Stochastic Game Theory
Stochastic game theory extends classical game theory by incorporating random elements into the analysis of strategic interactions among players. This extension is particularly useful for modeling scenarios where outcomes are influenced by probabilistic events.
Mathematical Formulation
A stochastic game is defined by the tuple \( (S, A, P, r) \), where:
- \( S \) is a finite set of states.
- \( A = A_1 \times A_2 \times … \times A_n \) is the set of joint actions, where \( A_i \) is the action set for player \( i \).
- \( P(s’ | s, a) \) is the state transition probability, representing the probability of moving to state \( s’ \) given the current state \( s \) and joint action \( a \).
- \( r_i(s, a) \) is the immediate reward function for player \( i \), given the current state \( s \) and joint action \( a \).

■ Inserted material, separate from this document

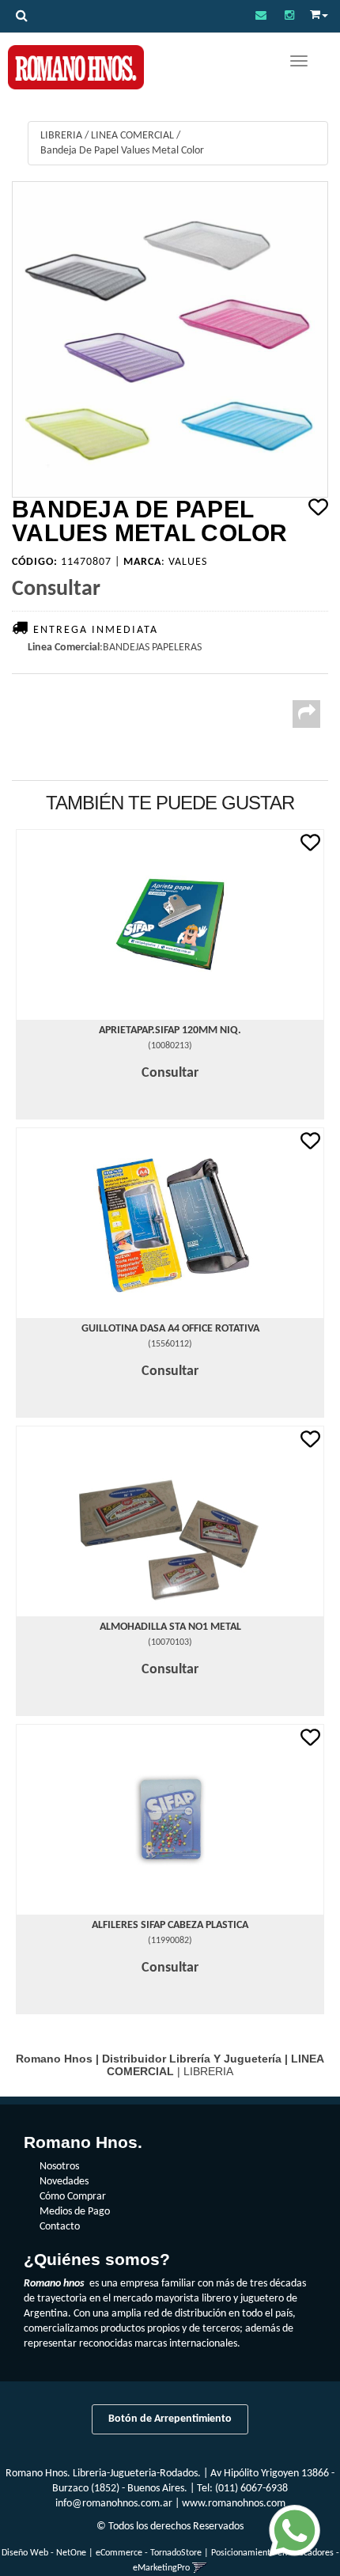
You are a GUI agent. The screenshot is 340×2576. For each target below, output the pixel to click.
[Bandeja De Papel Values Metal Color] (170, 339)
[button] (260, 16)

The goal of each player is to maximize their expected total reward over time, considering both immediate and future rewards.
Bellman Equation
The value function \( V_i(s) \) for player \( i \) represents the expected total reward starting from state \( s \). It satisfies the Bellman equation:
$$ V_i(s) = \max_{a \in A} \left[ r_i(s, a) + \gamma \sum_{s’ \in S} P(s’ | s, a) V_i(s’) \right] $$
where:
- \( \gamma \) is the discount factor, \( 0 \leq \gamma < 1 \).
Nash Equilibrium
A Nash equilibrium in a stochastic game is a strategy profile \( (\pi_1, \pi_2, …, \pi_n) \) such that no player can unilaterally improve their expected total reward by deviating from their strategy. Formally, for all players \( i \) and all states \( s \):
$$ V_i^{\pi_i, \pi_{-i}}(s) \geq V_i^{\pi_i’, \pi_{-i}}(s) $$
where \( \pi_{-i} \) denotes the strategies of all players except \( i \), and \( \pi_i’ \) is any alternative strategy for player \( i \).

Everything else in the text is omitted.